The old man had listed hundreds of the truths in his book. I will not try to tell you all of them. There was the truth of virginity and the truth of passion, the truth of wealth and of poverty, of thrift and of profligacy, of carefulness and abandon. Hundreds and hundreds were the truths and they were all beautiful.
And then the people came along. Each as he appeared snatched up one of the truths and some who were quite strong snatched up a dozen of them.
It was the truths that made the people grotesques. The old man had quite an elaborate theory concerning the matter. It was his notion that the moment one of the people took one of the truths to himself, called it his truth, and tried to live his life by it, he became a grotesque and the truth he embraced became a falsehood.
Truth isn’t always beauty, and it doesn’t always do beautiful things to people. Sometimes it does, but more often I see it break people, or turn them into cynics. Brokenness can be beautiful. In fact, I would go so far as to say that brokenness makes us more beautiful. Cynicism, on the other hand, is grotesque, and so often I feel that I teeter right on the edge of it. Especially when I come across something like the proposed amendments to the US Patriot Act. If America is indeed about embracing the truth of freedom, then the passage of this Act will make it a falsehood. But then again, there's a lot of folks who would argue that America hasn't been about freedom in a long time - whether as a truth or even as an idea.
Maybe the thing to keep in mind (particularly while doing the sort of other reading I’m up to now) is that all truth is subjective.
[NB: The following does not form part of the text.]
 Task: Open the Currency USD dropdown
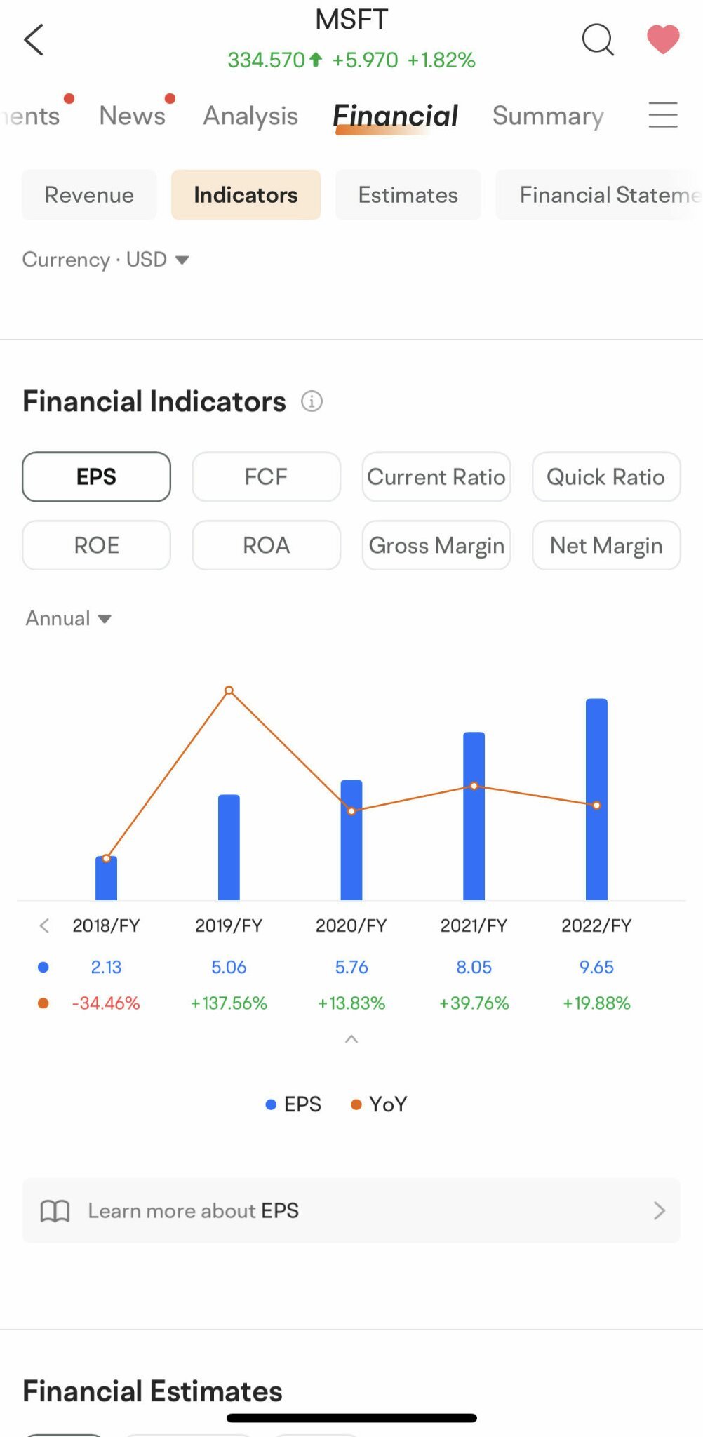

The important thing is to try to keep an open heart and meet each day as it comes. I need to keep telling myself that.

Comments
If we use Sherwood Anderson's definition of "grotesque" I suspect Ashcroft would qualify as a grotesque because he grabs hold of "one truth" and loses sight of all the other truths of life.
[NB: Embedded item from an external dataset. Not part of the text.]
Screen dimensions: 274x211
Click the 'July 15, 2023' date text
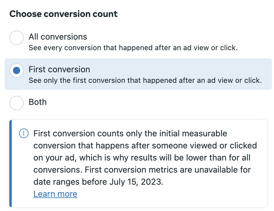tap(136, 182)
He is a grotesque because his "one truth" distorts the way he sees everything else that is true, apparenty including the Constitution.
This administration reminds me of Ahab, a very famous grotesque, in Moby Dick trying to destroy "evil," while himself becoming "evil" in the very act of attempting to destroy the whale.
Posted by: Loren | February 9, 2003 4:43 PM
One ought not forget that Thomas Hardy had some fun with this idea, as well. In Far From The Madding Crowd, Gabriel Oak puts down his young sheepdog after it has driven his flock over a cliff, killing them all:
"George's son had done his work so thoroughly that he was considered too good a workman to live, and was, in fact, taken and tragically shot at twelve o'clock that same day -- another instance of the untoward fate which so often attends dogs and other philosophers who follow out a train of reasoning to its logical conclusion, and attempt perfectly consistent conduct in a world made up so largely of compromise."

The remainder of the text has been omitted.